— Открой дверь! — я кричу так, что голос дрожит, прижимаю к себе мокрое платье, будто оно может прикрыть больше, чем положено. — Зачем ты ее запер?!
Уборная крошечная: ни уголка, куда спрятаться, ни окна, только плитка, зеркальце и запах чужого дезодоранта. Единственный выход — дверь, и она закрыта им.
— Девочка, — говорит он спокойно, будто объясняет базовую истину, — двери в туалетах на вечеринках не просто «прикрывают». Их закрывают на ключ.
— Тебя забыли спросить, что мне делать! — рвусь наружу, стены начинают давить, дыхание срывается.
Я не люблю закрываться. Не без причины. Клаустрофобия появилась в детстве, когда я и подружки играли в прятки, я залезла в погреб и не смогла выбраться. Мне было восемь, я провела одну ночь в темноте, пока утром меня не нашли и не отчитали за то, что лишний раз испугала родителей. С тех пор любая закрытая дверь — для меня самый страшный кошмар.
— Ты никуда не пойдёшь, пока не извинишься, — спокойным голосом приказывает он и резко тянет меня из уборной в комнату.
Дёргает так, что платье выскальзывает из рук и падает на пол: я стою в одном белье. Он смотрит на меня так, что от этого взгляда становится жарко. Ухмылка на его лице такая уверенная и хищная.
Я хватаюсь за платье, пытаюсь натянуть обратно, но мокрая ткань застряла, прилипла к коже. Мне хочется провалиться сквозь землю, чтобы этот взгляд перестал меня рассматривать, чтобы ОН НИЧЕГО НЕ ВИДЕЛ.
И вдруг Марк подходит и — что мне кажется ещё более унизительным — помогает. Не бережно, а грубо: резко дергает платье вниз, и оно слипается вокруг меня, обволакивая всё, что хотелось бы скрыть. Он не отводит глаз. Жадно смотрит.
— За что я должна извиниться? — делаю вид, что не понимаю, и это звучит резче, чем я хотела. — По-моему, это ты должен извиниться.
— Не делай дурочку. Я всё видел. Один добрый человек снял, как ты мою машину «пачкаешь».
Сердце бьётся чаще. Я пытаюсь рассудить трезво — кто-то снимал?
— Узнал? Да и правильно! Понравилось потом оттирать помёт с машины? — я смеюсь, и смех этот рвётся из горла, будто защитная реакция. Может, где-то во мне просто потерян инстинкт самосохранения.
Он стиснул зубы.
— Вот сучка, — шепчет он сквозь зубы, и злость в этом шепоте делает воздух плотнее. — Ты сейчас спустишься вниз, встанешь перед всеми, опустишься на колени и извинишься. Признаешь меня своим господином. Поняла?
Меня вдруг накрывает истерика: я ржу, не подбирая слов.
— Ты ебу дал? — вырывается у меня, это не укладывается в голове. — Никогда.
— Девочка, либо извиняешься...
— Либо что? — спрашиваю, и в голосе — вызов, хотя внутри всё дрожит.
Откуда взялось это бесстрашие, не знаю. Наверное, какой-то запас храбрости, который остался со мной с тех страшных ночей в погребе.

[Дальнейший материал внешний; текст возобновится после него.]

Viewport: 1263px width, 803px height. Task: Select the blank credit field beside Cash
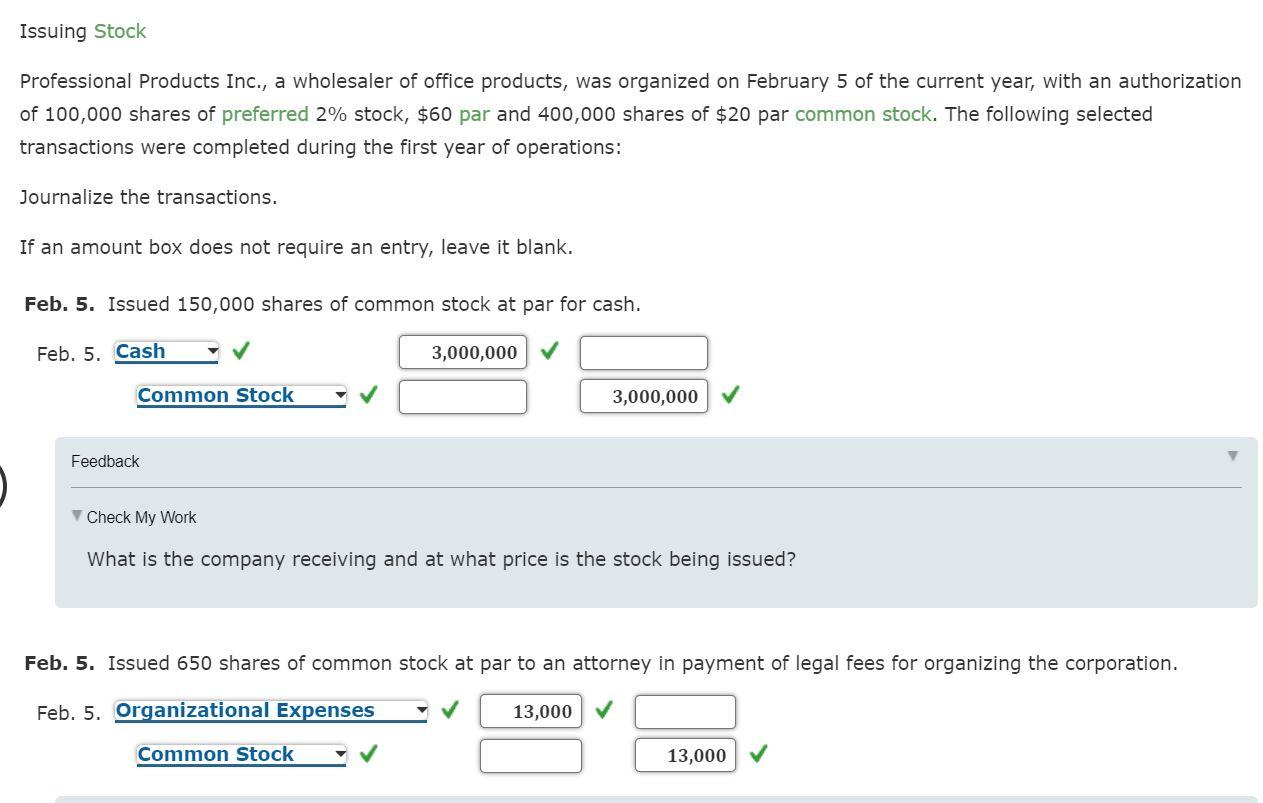tap(643, 352)
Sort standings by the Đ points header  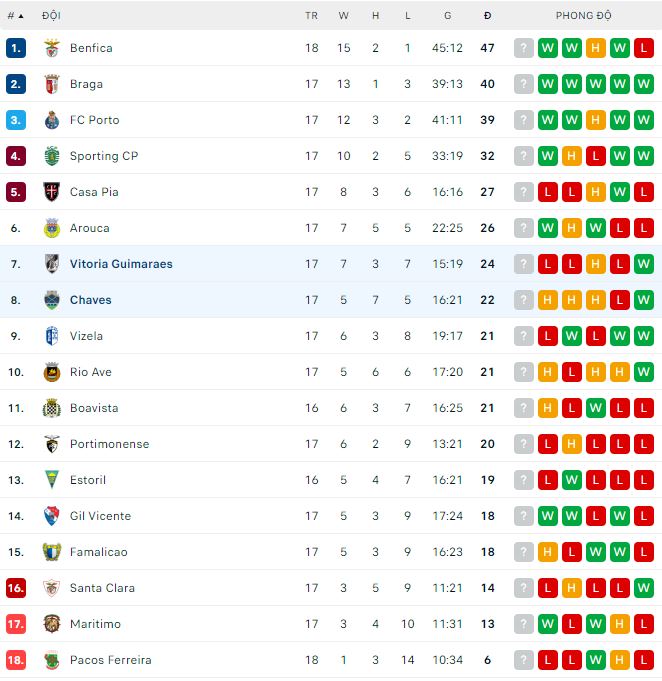tap(487, 16)
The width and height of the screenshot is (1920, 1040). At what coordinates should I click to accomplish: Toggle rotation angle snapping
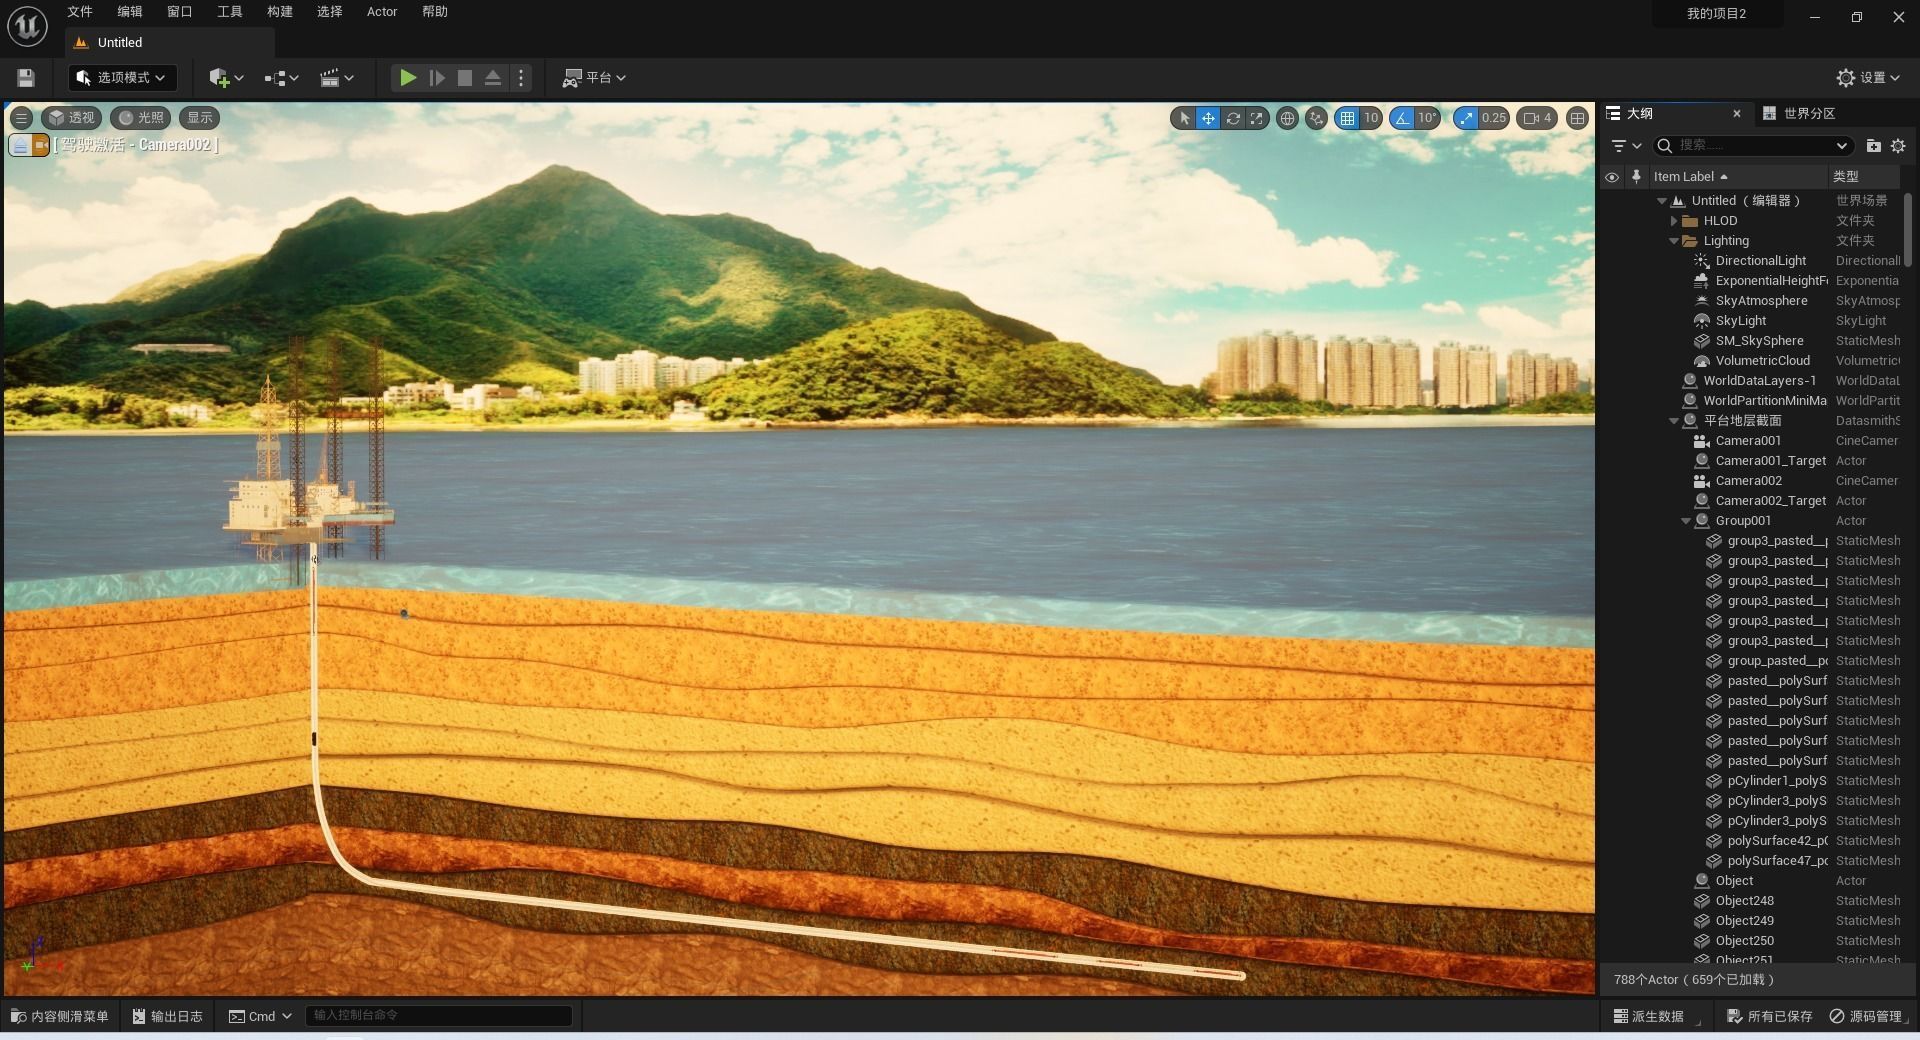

Он хватает меня за руку так, что кожа под пальцами начинает гореть. Очень грубо, без объяснений запихивает обратно в уборную и закрывает на ключ.

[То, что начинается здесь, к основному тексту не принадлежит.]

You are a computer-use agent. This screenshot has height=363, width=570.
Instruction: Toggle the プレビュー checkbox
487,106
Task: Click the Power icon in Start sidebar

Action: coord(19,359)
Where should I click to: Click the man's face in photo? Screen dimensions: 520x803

— Посиди и подумай о своём поведении. До утра. Может, тогда извинишься... А может, будет поздно — весь универ узнает, что ТЫ ОСТАЛАСЬ У МЕНЯ.
Я хватаю за ручку, дергаю, но замки не слушаются.
— Только попробуй меня оклеветать! — кричу через дверь, голос пронзает стенку, дрожит. Дёргаю ручку так, что ладонь ноет.
Он отвечает с удивительным равнодушием:
— Я? Я вообще ничего никому не скажу... Думаешь, никто не видел, как ты зашла в комнату, а следом я?
Стук музыки за стеной, смех в коридоре — все эти звуки кажутся дикими, чужими. Внутри меня — пустота и горечь. Вся эта вечеринка превращается в ловушку, где я — добыча и обвиняемая одновременно.
Я прижимаюсь к холодной стене, снова чувствую клаустрофобию: воздух будто становится густым, каждая мысль давит. Ноги трясутся, а в голове одно повторяется: не поддавайся, не говори ему «я твоя», не дай этому человеку позорить тебя. Но страх прижимает язык к нёбу.
Я кричу ещё раз, но голос уже другой — тоньше, усталый:
— Открой эту чертову дверь! Сукин ты сын!
Ответа нет, только глухой шаг, который вскоре пропадает.